Below are some records. Retype exactly the lines from the one containing "You are a GUI" through the one containing "Safer-Networking Ltd.", both included, skipping every picture.

↓↓↓

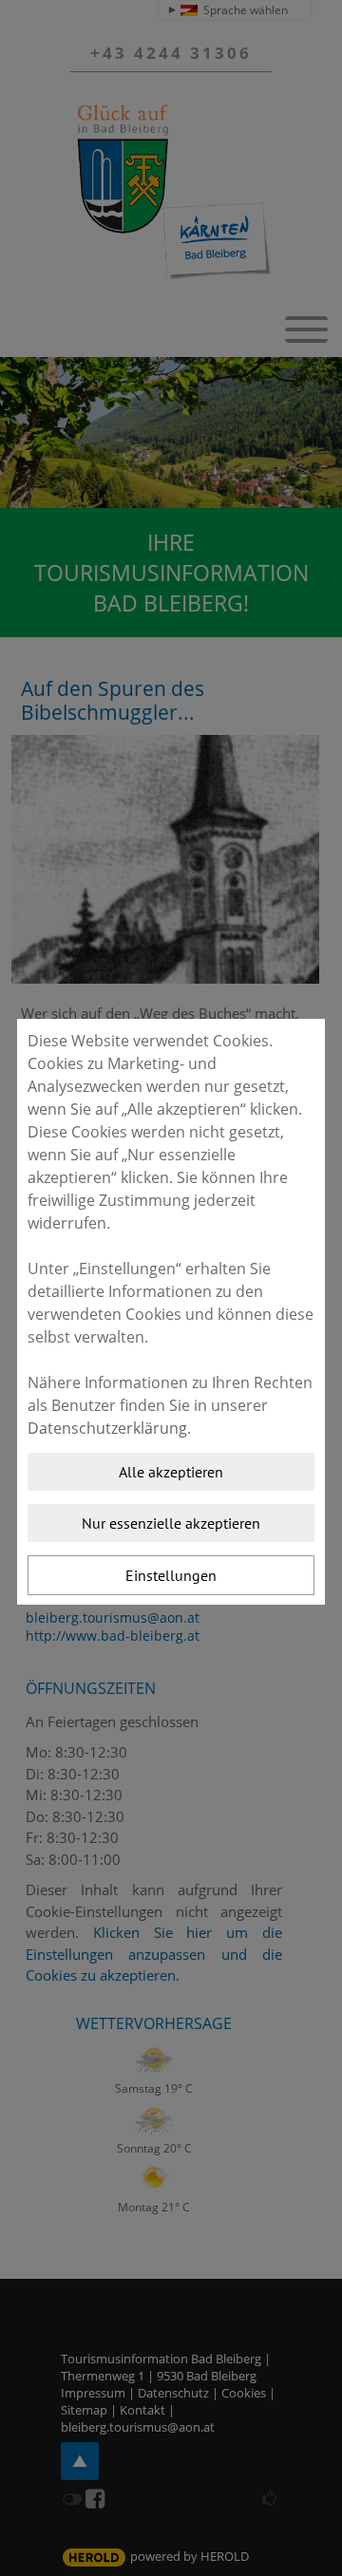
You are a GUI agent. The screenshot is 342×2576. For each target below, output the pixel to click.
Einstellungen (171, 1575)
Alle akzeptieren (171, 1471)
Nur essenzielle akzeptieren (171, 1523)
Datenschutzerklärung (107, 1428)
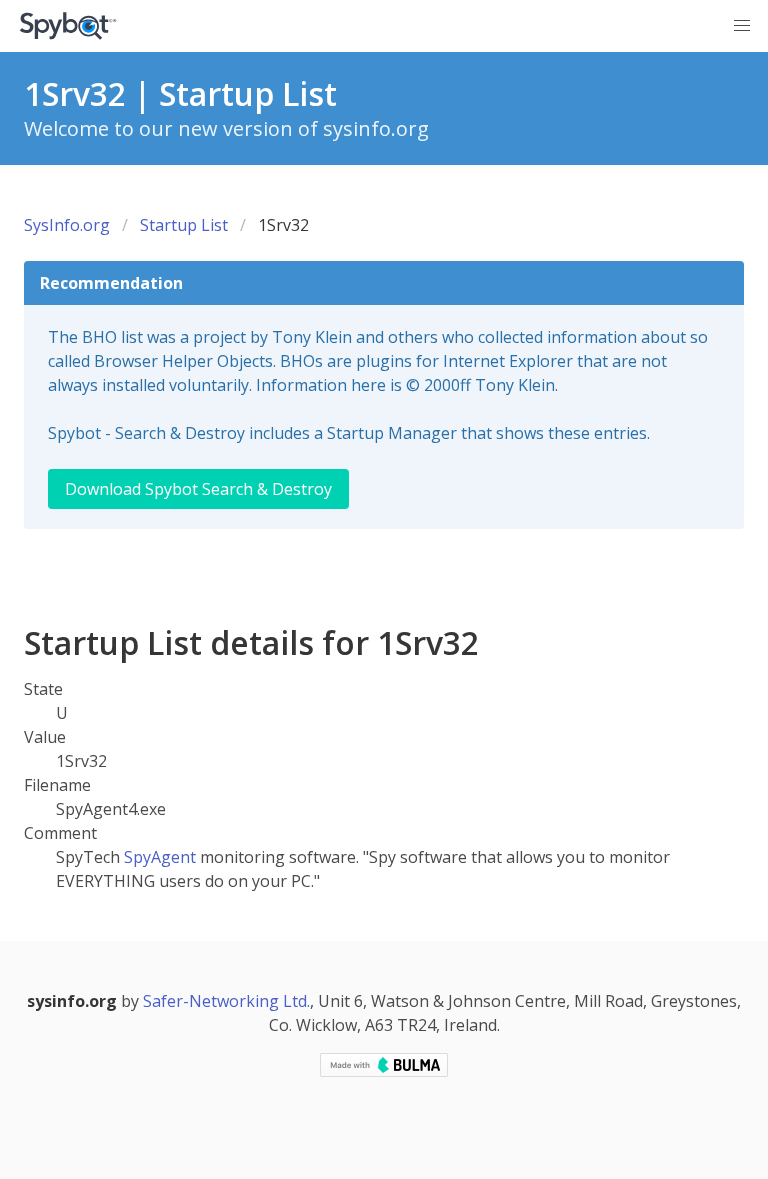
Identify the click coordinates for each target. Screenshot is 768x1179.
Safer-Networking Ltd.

↑↑↑
↓↓↓

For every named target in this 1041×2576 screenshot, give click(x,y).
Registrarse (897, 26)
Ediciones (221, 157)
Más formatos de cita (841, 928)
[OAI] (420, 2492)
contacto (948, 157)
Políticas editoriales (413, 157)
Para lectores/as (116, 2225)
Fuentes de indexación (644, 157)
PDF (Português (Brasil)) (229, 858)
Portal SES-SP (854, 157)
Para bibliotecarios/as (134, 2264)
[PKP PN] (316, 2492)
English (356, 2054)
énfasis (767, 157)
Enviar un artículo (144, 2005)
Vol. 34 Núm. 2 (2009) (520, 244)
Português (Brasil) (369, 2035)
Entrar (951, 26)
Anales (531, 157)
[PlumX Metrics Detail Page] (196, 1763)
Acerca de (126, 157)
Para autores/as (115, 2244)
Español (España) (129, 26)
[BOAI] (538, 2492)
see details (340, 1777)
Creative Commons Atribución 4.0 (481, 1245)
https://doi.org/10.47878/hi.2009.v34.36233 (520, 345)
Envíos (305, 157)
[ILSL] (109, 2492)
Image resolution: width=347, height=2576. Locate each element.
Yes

↑↑↑
↓↓↓

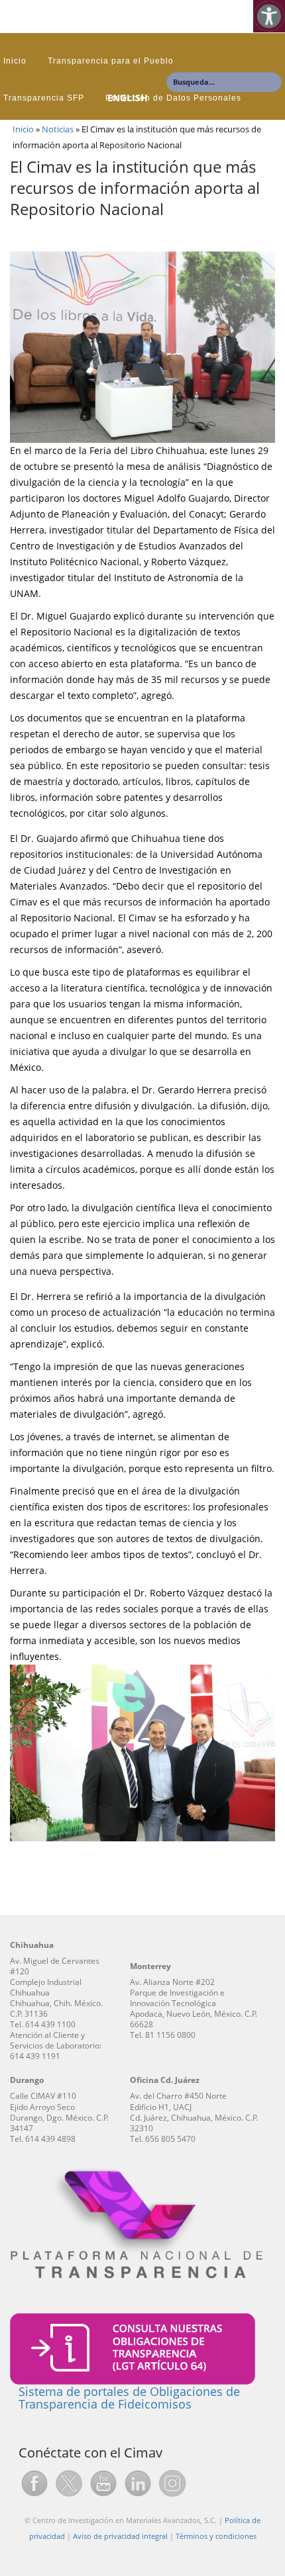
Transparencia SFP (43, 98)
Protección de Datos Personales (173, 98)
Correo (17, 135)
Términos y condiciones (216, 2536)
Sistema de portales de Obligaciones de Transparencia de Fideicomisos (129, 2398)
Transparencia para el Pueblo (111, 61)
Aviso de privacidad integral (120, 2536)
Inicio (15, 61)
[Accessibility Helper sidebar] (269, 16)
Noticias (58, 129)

↑↑↑

**RESPONSE TO THIS TASK:**
You are a GUI agent. The screenshot is 342×2576. For each target below, output the pixel to click.
Einstellungen (171, 1575)
Alle akzeptieren (171, 1471)
Nur essenzielle akzeptieren (171, 1523)
Datenschutzerklärung (107, 1428)
Identify the click coordinates for each target. Screenshot is 768x1179.
Safer-Networking Ltd.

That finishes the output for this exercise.